- Given text -
ANN: Silk - Link Discovery Framework Version 2.5 released

Hi all,

we are happy to announce version 2.5 of the Silk Link Discovery
Framework for the Web of Data.

The Silk framework is a tool for discovering relationships between
data items within different Linked Data sources. Data publishers can
use Silk to set RDF links from their data sources to other data
sources on the Web. Using the declarative Silk – Link Specification
Language (Silk-LSL), developers can specify the linkage rules data
items must fulfill in order to be interlinked. These linkage rules may
combine various similarity metrics and can take the graph around a
data item into account, which is addressed using an RDF path language.

Linkage rules can either be written manually or developed using the
Silk Workbench. The Silk Workbench, is a web application which guides
the user through the process of interlinking different data sources.

Version 2.5 includes the following additions to the last major release 2.4:

(1) Silk Workbench now includes a function to learn linkage rules from
the reference links. The learning function is based on genetic
programming and capable of learning complex linkage rules. Similar to
a genetic algorithm, genetic programming starts with a randomly
created population of linkage rules. From that starting point, the
algorithm iteratively transforms the population into a population with
better linkage rules by applying a number of genetic operators. As
soon as either a linkage rule with a full f-Measure has been found or
a specified maximum number of iterations is reached, the algorithm
stops and the user can select a linkage rule.

(2) A new sampling tab allows for fast creation of the reference link
set. It can be used to bootstrap the learning algorithm by generating
a number of links which are then rated by the user either as correct
or incorrect. In this way positive and negative reference links are
defined which in turn can be used to learn a linkage rule. If a
previous learning run has already been executed, the sampling tries to
generate links which contain features which are not yet covered by the
current reference link set.

(2) The new help sidebar provides the user with a general description
of the current tab as well as with suggestions for the next steps in
the linking process. As new users are usually not familiar with the
steps involved in interlinking two data sources, the help sidebar
currently provides basic guidance to the user and will be extended in
future versions.

(3) Introducing per-comparison thresholds:
- On popular request, thresholds can now be specified on each comparison.
- Backwards-compatible: Link specifications using a global threshold
can still be executed.

(4) New distance measures:
- Jaccard Similarity
- Dice’s coefficient
- DateTime Similarity
- Tokenwise Similarity, contributed by Florian Kleedorfer, Research
Studios Austria

(5) New data transformations:
- RemoveEmptyValues
- Tokenizer
- Merge Values of multiple inputs

(6) New DataSources and Outputs
- In addition to reading from SPARQL endpoints, Silk now also supports
reading from RDF dumps in all common formats. Currently the data set
is held in memory and it is not available in the Workbench yet, but
future versions will improve this.

- Exercises to complete -
A: Update the stretch of the Silk 2.5 announcement from "Version 2.5 includes" through "select a linkage rule.", changing "population" to "set".
B: According to the Silk 2.5 announcement, who contributed the Tokenwise Similarity measure?

- Given entries -
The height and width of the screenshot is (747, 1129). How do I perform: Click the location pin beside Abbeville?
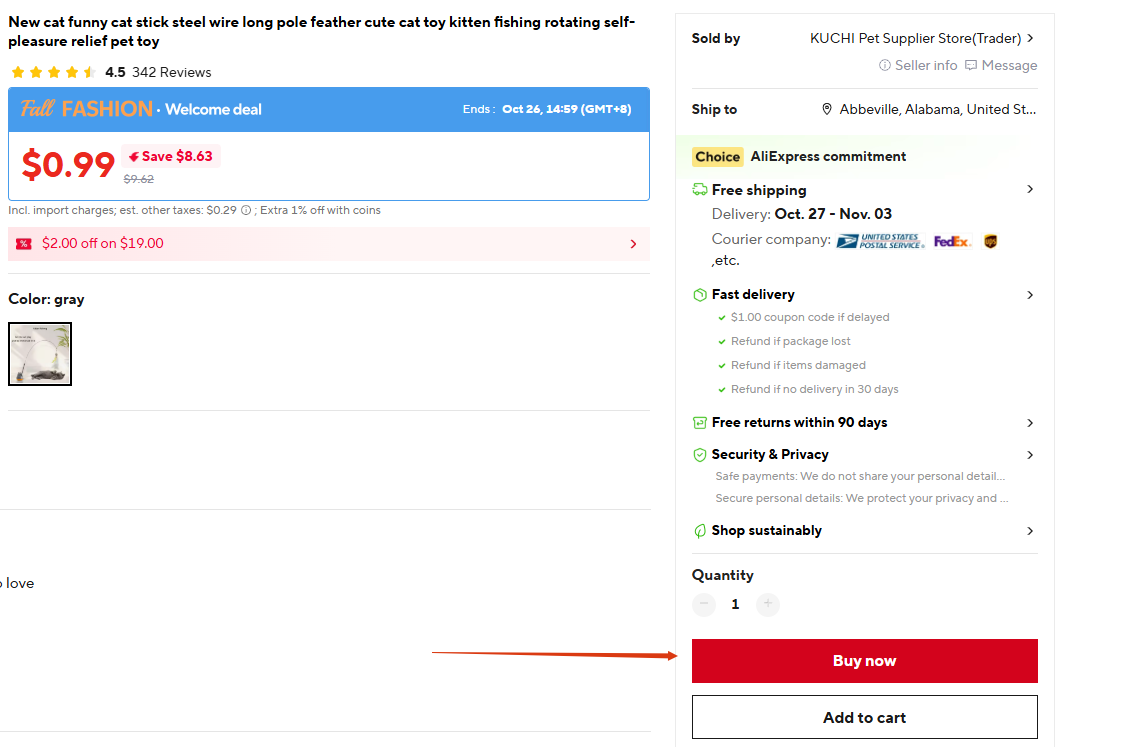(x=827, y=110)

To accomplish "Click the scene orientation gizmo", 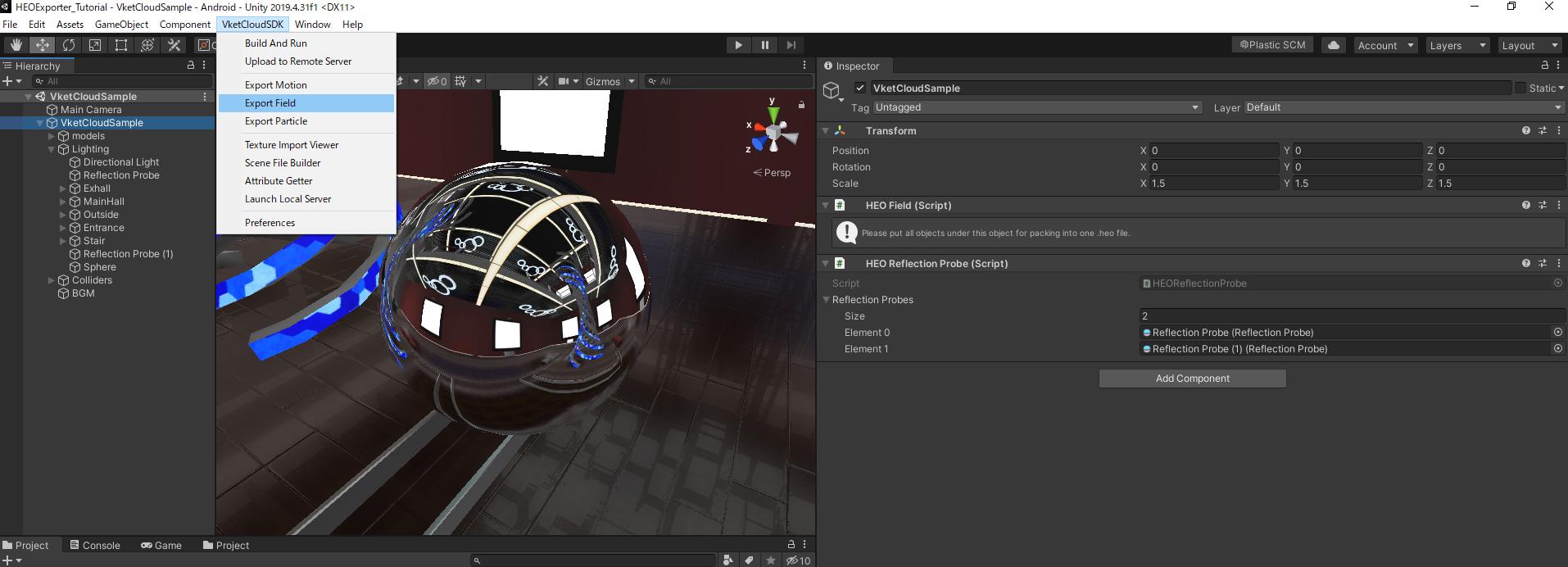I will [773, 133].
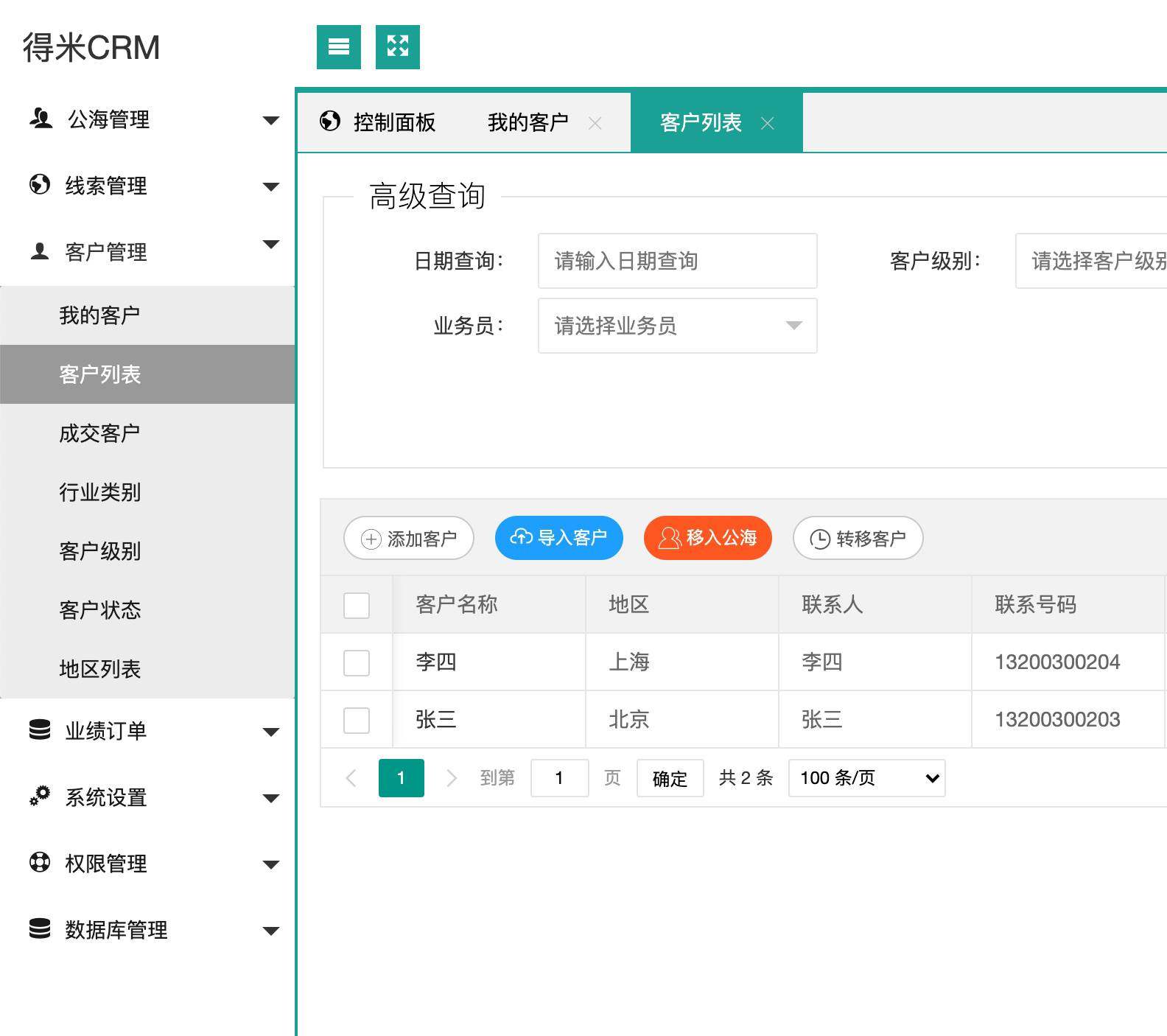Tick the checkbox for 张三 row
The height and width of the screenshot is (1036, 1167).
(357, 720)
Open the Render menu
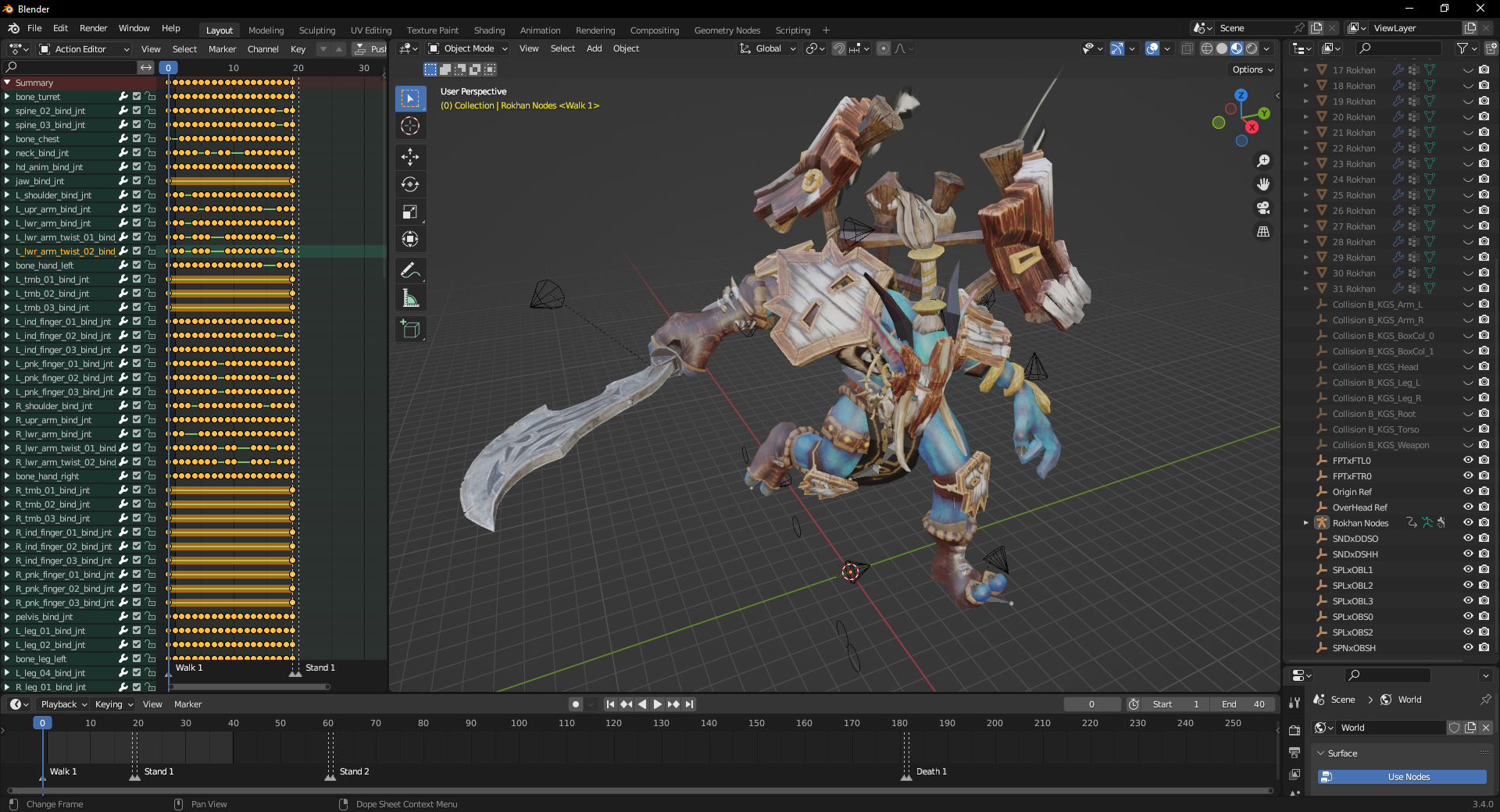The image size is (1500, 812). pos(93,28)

- Solved tasks -
A:
Version 2.5 includes the following additions to the last major release 2.4:

(1) Silk Workbench now includes a function to learn linkage rules from
the reference links. The learning function is based on genetic
programming and capable of learning complex linkage rules. Similar to
a genetic algorithm, genetic programming starts with a randomly
created set of linkage rules. From that starting point, the
algorithm iteratively transforms the set into a set with
better linkage rules by applying a number of genetic operators. As
soon as either a linkage rule with a full f-Measure has been found or
a specified maximum number of iterations is reached, the algorithm
stops and the user can select a linkage rule.

B: Florian Kleedorfer, Research Studios Austria